### DIRECTION:
Update the entries below by replacing every "computer-use agent" with "screen-control agent" and leaving all other text unchanged.

++++ DATA LINES ++++

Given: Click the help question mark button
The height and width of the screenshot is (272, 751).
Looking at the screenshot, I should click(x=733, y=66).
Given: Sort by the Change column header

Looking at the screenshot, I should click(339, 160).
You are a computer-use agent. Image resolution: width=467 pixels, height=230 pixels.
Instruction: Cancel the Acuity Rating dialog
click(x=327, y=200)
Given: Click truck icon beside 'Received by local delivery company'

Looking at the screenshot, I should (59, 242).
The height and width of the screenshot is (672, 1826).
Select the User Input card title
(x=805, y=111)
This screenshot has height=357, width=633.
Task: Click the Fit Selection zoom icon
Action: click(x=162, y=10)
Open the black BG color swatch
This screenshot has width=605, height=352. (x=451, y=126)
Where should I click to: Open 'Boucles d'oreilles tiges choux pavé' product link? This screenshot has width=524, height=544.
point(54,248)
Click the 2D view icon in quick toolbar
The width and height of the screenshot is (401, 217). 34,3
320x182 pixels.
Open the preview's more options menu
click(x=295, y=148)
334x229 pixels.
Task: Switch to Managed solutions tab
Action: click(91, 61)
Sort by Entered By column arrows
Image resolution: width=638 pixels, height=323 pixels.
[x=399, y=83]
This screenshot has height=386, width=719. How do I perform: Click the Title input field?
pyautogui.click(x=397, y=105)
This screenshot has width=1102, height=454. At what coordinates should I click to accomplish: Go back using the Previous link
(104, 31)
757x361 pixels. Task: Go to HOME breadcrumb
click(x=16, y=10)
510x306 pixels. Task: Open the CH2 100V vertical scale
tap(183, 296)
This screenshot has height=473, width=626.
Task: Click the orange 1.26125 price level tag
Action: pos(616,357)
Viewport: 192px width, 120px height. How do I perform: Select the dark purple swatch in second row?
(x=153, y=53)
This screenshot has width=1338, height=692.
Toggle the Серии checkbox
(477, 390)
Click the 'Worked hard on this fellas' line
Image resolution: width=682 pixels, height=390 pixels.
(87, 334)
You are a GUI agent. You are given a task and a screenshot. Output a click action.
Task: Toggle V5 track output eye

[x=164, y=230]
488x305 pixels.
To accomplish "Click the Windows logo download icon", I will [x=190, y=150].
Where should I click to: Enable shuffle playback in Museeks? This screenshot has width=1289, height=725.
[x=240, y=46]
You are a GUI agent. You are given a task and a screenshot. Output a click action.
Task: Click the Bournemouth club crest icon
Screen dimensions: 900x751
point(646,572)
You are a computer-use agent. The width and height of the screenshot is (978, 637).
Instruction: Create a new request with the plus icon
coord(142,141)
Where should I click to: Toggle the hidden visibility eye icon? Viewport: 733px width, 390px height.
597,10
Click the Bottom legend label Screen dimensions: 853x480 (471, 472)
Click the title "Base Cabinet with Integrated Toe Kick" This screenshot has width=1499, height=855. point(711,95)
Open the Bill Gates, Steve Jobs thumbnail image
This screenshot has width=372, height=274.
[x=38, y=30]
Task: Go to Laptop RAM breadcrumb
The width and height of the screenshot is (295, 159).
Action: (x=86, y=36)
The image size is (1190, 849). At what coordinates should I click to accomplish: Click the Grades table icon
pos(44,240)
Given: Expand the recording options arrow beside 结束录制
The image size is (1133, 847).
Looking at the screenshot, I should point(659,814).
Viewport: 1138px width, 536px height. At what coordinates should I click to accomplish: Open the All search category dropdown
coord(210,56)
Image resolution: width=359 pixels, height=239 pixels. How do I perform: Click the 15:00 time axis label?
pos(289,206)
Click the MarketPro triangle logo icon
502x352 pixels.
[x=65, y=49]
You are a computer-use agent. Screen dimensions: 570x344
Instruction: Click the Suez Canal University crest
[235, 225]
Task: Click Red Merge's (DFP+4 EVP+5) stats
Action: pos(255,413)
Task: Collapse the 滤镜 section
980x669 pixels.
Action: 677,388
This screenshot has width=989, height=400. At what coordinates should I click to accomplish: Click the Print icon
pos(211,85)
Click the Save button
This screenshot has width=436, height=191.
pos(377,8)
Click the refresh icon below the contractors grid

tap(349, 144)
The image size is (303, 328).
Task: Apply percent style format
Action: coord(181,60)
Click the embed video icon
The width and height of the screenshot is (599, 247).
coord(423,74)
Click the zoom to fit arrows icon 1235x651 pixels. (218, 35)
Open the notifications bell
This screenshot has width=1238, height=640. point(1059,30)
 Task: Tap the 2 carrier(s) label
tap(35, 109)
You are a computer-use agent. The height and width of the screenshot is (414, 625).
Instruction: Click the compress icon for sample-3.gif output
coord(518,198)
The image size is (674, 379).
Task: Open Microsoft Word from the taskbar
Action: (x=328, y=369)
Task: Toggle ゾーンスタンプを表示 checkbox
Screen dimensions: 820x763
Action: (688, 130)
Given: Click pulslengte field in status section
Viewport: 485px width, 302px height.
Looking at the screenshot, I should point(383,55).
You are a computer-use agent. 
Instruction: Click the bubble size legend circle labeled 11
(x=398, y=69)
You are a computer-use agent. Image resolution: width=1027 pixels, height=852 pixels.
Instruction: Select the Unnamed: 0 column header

++++

### RESULT BELOW:
Given: Click the help question mark button
The height and width of the screenshot is (272, 751).
Looking at the screenshot, I should click(x=733, y=66).
Given: Sort by the Change column header

Looking at the screenshot, I should click(339, 160).
You are a screen-control agent. Image resolution: width=467 pixels, height=230 pixels.
Instruction: Cancel the Acuity Rating dialog
click(x=327, y=200)
Given: Click truck icon beside 'Received by local delivery company'

Looking at the screenshot, I should (59, 242).
The height and width of the screenshot is (672, 1826).
Select the User Input card title
(x=805, y=111)
This screenshot has height=357, width=633.
Task: Click the Fit Selection zoom icon
Action: click(x=162, y=10)
Open the black BG color swatch
This screenshot has width=605, height=352. (x=451, y=126)
Where should I click to: Open 'Boucles d'oreilles tiges choux pavé' product link? This screenshot has width=524, height=544.
point(54,248)
Click the 2D view icon in quick toolbar
The width and height of the screenshot is (401, 217). 34,3
320x182 pixels.
Open the preview's more options menu
click(x=295, y=148)
334x229 pixels.
Task: Switch to Managed solutions tab
Action: click(91, 61)
Sort by Entered By column arrows
Image resolution: width=638 pixels, height=323 pixels.
[x=399, y=83]
This screenshot has height=386, width=719. How do I perform: Click the Title input field?
pyautogui.click(x=397, y=105)
This screenshot has width=1102, height=454. At what coordinates should I click to accomplish: Go back using the Previous link
(104, 31)
757x361 pixels. Task: Go to HOME breadcrumb
click(x=16, y=10)
510x306 pixels. Task: Open the CH2 100V vertical scale
tap(183, 296)
This screenshot has height=473, width=626.
Task: Click the orange 1.26125 price level tag
Action: pos(616,357)
Viewport: 192px width, 120px height. How do I perform: Select the dark purple swatch in second row?
(x=153, y=53)
This screenshot has width=1338, height=692.
Toggle the Серии checkbox
(477, 390)
Click the 'Worked hard on this fellas' line
Image resolution: width=682 pixels, height=390 pixels.
(87, 334)
You are a GUI agent. You are given a task and a screenshot. Output a click action.
Task: Toggle V5 track output eye

[x=164, y=230]
488x305 pixels.
To accomplish "Click the Windows logo download icon", I will [x=190, y=150].
Where should I click to: Enable shuffle playback in Museeks? This screenshot has width=1289, height=725.
[x=240, y=46]
You are a GUI agent. You are given a task and a screenshot. Output a click action.
Task: Click the Bournemouth club crest icon
Screen dimensions: 900x751
point(646,572)
You are a screen-control agent. The width and height of the screenshot is (978, 637).
Instruction: Create a new request with the plus icon
coord(142,141)
Where should I click to: Toggle the hidden visibility eye icon? Viewport: 733px width, 390px height.
597,10
Click the Bottom legend label Screen dimensions: 853x480 (471, 472)
Click the title "Base Cabinet with Integrated Toe Kick" This screenshot has width=1499, height=855. point(711,95)
Open the Bill Gates, Steve Jobs thumbnail image
This screenshot has width=372, height=274.
[x=38, y=30]
Task: Go to Laptop RAM breadcrumb
The width and height of the screenshot is (295, 159).
Action: (x=86, y=36)
The image size is (1190, 849). At what coordinates should I click to accomplish: Click the Grades table icon
pos(44,240)
Given: Expand the recording options arrow beside 结束录制
The image size is (1133, 847).
Looking at the screenshot, I should point(659,814).
Viewport: 1138px width, 536px height. At what coordinates should I click to accomplish: Open the All search category dropdown
coord(210,56)
Image resolution: width=359 pixels, height=239 pixels. How do I perform: Click the 15:00 time axis label?
pos(289,206)
Click the MarketPro triangle logo icon
502x352 pixels.
[x=65, y=49]
You are a screen-control agent. Screen dimensions: 570x344
Instruction: Click the Suez Canal University crest
[235, 225]
Task: Click Red Merge's (DFP+4 EVP+5) stats
Action: pos(255,413)
Task: Collapse the 滤镜 section
980x669 pixels.
Action: 677,388
This screenshot has width=989, height=400. At what coordinates should I click to accomplish: Click the Print icon
pos(211,85)
Click the Save button
This screenshot has width=436, height=191.
pos(377,8)
Click the refresh icon below the contractors grid

tap(349, 144)
The image size is (303, 328).
Task: Apply percent style format
Action: coord(181,60)
Click the embed video icon
The width and height of the screenshot is (599, 247).
coord(423,74)
Click the zoom to fit arrows icon 1235x651 pixels. (218, 35)
Open the notifications bell
This screenshot has width=1238, height=640. point(1059,30)
 Task: Tap the 2 carrier(s) label
tap(35, 109)
You are a screen-control agent. The height and width of the screenshot is (414, 625).
Instruction: Click the compress icon for sample-3.gif output
coord(518,198)
The image size is (674, 379).
Task: Open Microsoft Word from the taskbar
Action: (x=328, y=369)
Task: Toggle ゾーンスタンプを表示 checkbox
Screen dimensions: 820x763
Action: (688, 130)
Given: Click pulslengte field in status section
Viewport: 485px width, 302px height.
Looking at the screenshot, I should point(383,55).
You are a screen-control agent. 
Instruction: Click the bubble size legend circle labeled 11
(x=398, y=69)
You are a screen-control agent. Image resolution: width=1027 pixels, height=852 pixels.
Instruction: Select the Unnamed: 0 column header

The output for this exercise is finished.